Molecular typing and alterations analysis of penicillin-binding proteins 1A, 2X and 2B and MurM protein and in 33 isolates of Streptococcus pneumoniae with vary penicillin and amoxicillin MICs

Abstract number: p1267

Kosowska-Shick  K., Appelbaum  P.C.

Subject: 

Alterations in one or more of the conserved motifs of penicillin-binding proteins (PBPs) 1A (370STMK373, 428SRN430, 557KTG559), PBP 2X (337STMK340, 394HSSN397, 546LKSG549), and PBP 2B (385SVVK388, 442SSNT445, 614KTG616) as well as changes in murein (MurM) play an important part in resistance of pneumococci to b-lactams.

Methods: 

33 strains from 10 countries with varying penicillin (PEN), amoxicillin (AMOX) and carbapenem MICs were selected from surveillance studies and PFGE analyses. b-Lactam resistance mechanisms, sequencing analysis of pbp 1a, 2x and 2b regions encoding the 3 conserved motifs within the active penicillin-binding sites, and regions encoding the transpeptidase active site were performed in all strains. All strains with carbapenem MICs of 1 mg/ml were subjected to MLST.

Results: 

PEN, AMOX and carbapenems MICs and changes in the transpeptidase active site and flanking the conserved PBP motifs were as follows: The 14 strains with AMOX MICs higher than PEN all showed changes in 10 amino acid sequences in the PBP2B 590–640 region (group 3), which surrounds the 614KTG616 motif.

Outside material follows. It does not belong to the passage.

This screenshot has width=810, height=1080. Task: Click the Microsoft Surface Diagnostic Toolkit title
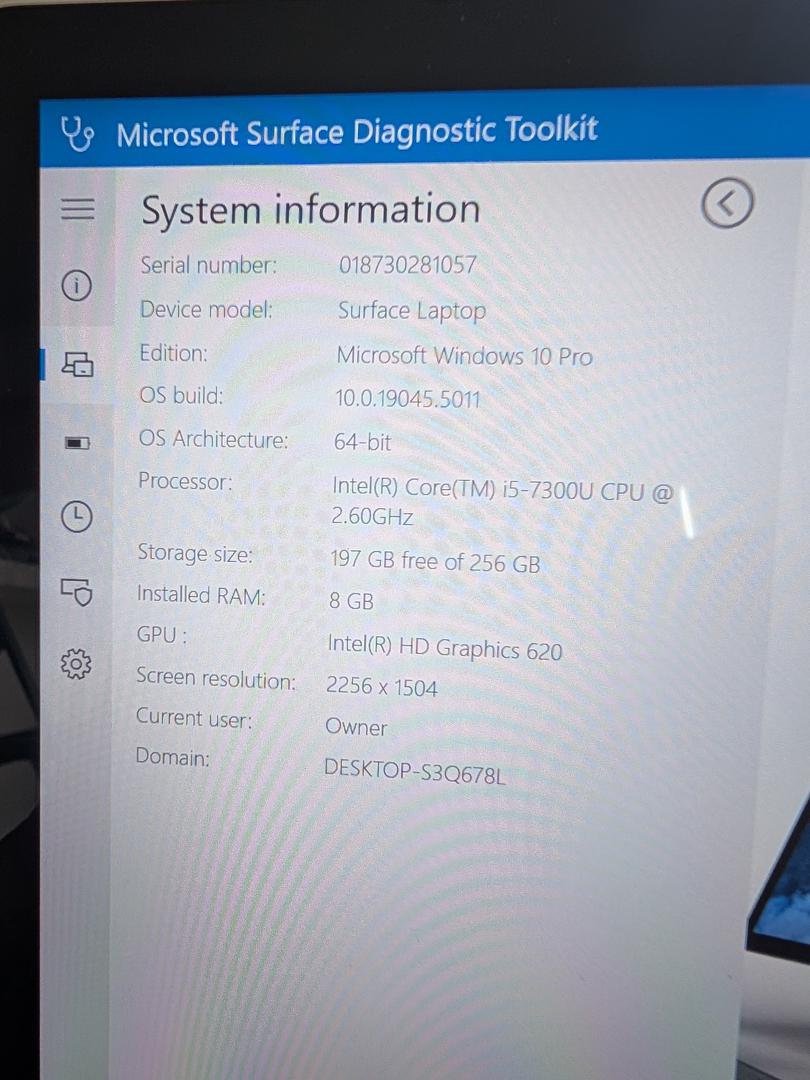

The remaining 17 strains belonging to PBP2B groups 1 and 2 with AMOX <= PEN MICs had up to 4 of these changes, but none had a change at position 618, which may be the critical alteration resulting in the MIC changes seen in group 3. Altered MurM protein was present in all but two strains with elevated sulopenem MICs (1 mg/ml) and had the same set of alterations in PBP2B and PBP1B.

Conclusions: 

Alterations in MurM seemed to be associated with elevated sulopenem MICs. The 10 amino acid changes in the 590–640 region of PBP2B surrounding the KTG motif were associated with strains with higher AMOX than PEN MICs, with 618A®G likely to be the key substitution.